>>598There are three things at play:
1. This is a logic chip, so pin 2 is either 'on' or 'off', with on always being the same voltage. So we either get high voltage or nothing sent to the audio output. This gives the output a square waveform.
2. The "Schmitt Trigger": The threshold to trigger the gate to flip to 'on' (a low voltage at pin 1) and the threshold to flip back to off (a high voltage at pin 2) are different on this chip. So when pin 2 is 'off' the voltage supplied to pin 1 has to decay quite a bit before pin 2 will switch 'on' again. Once it's on the voltage has to ramp up quite a bit to switch pin 2 'off'. So the output has two relatively stable states and oscillates between the two.
3. The capacitor takes a little time to fill up with charge received via the resistor from pin 2 before it discharges. If you liked you could work out the exact time with some equation using the resistor and capacitor values.

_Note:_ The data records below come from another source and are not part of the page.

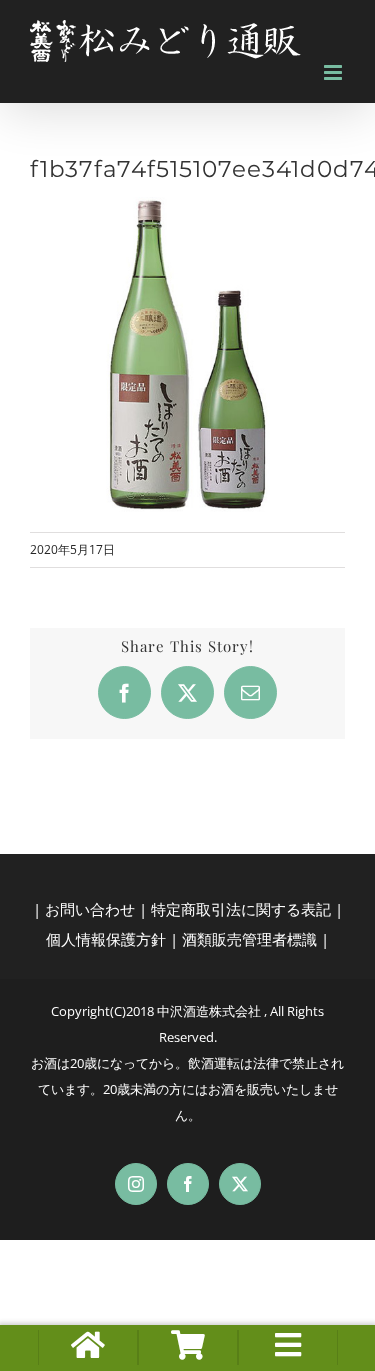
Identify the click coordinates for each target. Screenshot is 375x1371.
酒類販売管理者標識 (249, 939)
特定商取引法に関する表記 (241, 909)
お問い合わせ (90, 909)
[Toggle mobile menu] (334, 72)
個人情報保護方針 (106, 939)
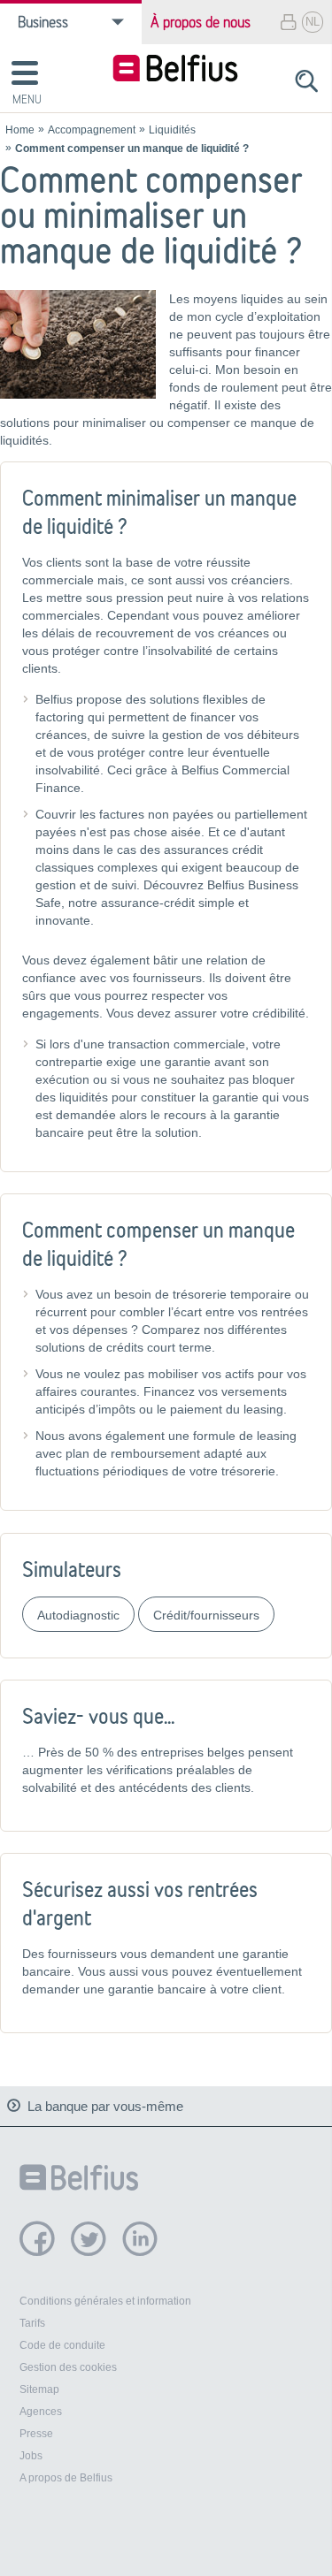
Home (20, 130)
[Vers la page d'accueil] (175, 70)
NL (312, 21)
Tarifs (32, 2323)
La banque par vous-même (105, 2106)
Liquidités (172, 130)
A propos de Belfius (65, 2478)
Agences (40, 2411)
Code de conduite (62, 2345)
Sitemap (39, 2389)
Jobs (30, 2456)
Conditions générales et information (105, 2301)
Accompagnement (91, 130)
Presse (36, 2433)
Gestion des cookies (68, 2367)
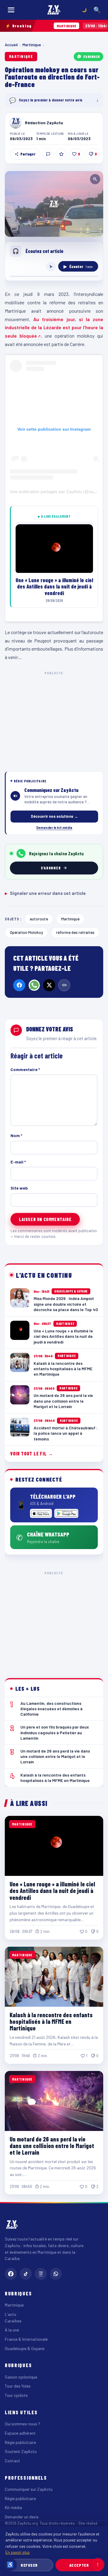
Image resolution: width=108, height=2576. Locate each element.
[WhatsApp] (34, 985)
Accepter (79, 2565)
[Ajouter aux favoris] (61, 154)
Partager (27, 154)
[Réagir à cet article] (48, 154)
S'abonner (91, 56)
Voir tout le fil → (31, 1453)
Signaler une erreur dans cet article (45, 893)
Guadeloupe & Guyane (24, 2348)
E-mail (18, 1161)
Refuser (29, 2565)
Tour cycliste (16, 2395)
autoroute (39, 918)
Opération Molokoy (26, 932)
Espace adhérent (20, 2433)
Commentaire (25, 1069)
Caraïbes (13, 2320)
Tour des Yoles (18, 2385)
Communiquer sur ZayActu (28, 2489)
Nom (16, 1135)
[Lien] (64, 985)
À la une (12, 2329)
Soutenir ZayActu (21, 2451)
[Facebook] (19, 985)
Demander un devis (22, 2516)
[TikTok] (26, 2274)
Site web (19, 1187)
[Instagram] (41, 2274)
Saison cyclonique (21, 2376)
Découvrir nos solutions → (54, 816)
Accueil (11, 44)
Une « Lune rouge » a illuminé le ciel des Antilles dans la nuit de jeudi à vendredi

Since I'm using a potentiometer (variable resistor with a knob) I can change the frequency of the oscillations.
>>594555 is also a good chip for an oscillator. You set up a couple of capacitors and resistors to control the timing in a similar way and you get a high-low oscillation output at pin 3.
>>590I really want to build a few of the things from that site. My dream is to build a 'noise box' of my own design with a few oscillators and a some tone and distortion controls. Gotta get my 'minimum viable product' complete first though.